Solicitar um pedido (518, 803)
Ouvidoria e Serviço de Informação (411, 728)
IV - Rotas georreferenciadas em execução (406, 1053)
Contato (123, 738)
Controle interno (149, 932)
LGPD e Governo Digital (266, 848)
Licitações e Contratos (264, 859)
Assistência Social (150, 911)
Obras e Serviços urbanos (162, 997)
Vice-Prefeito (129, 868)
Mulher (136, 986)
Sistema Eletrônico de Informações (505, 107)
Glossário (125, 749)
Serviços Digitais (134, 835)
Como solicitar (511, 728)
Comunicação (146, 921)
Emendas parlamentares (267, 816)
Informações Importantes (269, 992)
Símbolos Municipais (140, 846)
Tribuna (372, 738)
...
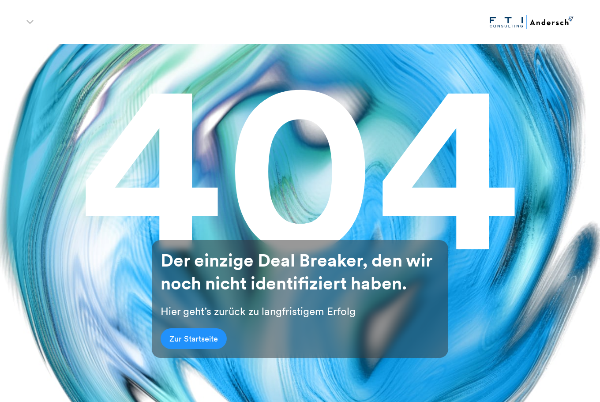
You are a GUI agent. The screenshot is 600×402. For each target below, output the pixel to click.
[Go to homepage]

*YOUR INSTRUCTIONS:* Take every row from the one that contains "Solicitar um pedido (518, 803)" down to the one that contains "Mulher (136, 986)" and replace "Vice-Prefeito" with "Prefeito". Give back only those rows, with everything else left as it is.

*ANSWER TO THE EXERCISE:*
Solicitar um pedido (518, 803)
Ouvidoria e Serviço de Informação (411, 728)
IV - Rotas georreferenciadas em execução (406, 1053)
Contato (123, 738)
Controle interno (149, 932)
LGPD e Governo Digital (266, 848)
Licitações e Contratos (264, 859)
Assistência Social (150, 911)
Obras e Serviços urbanos (162, 997)
Prefeito (129, 868)
Mulher (136, 986)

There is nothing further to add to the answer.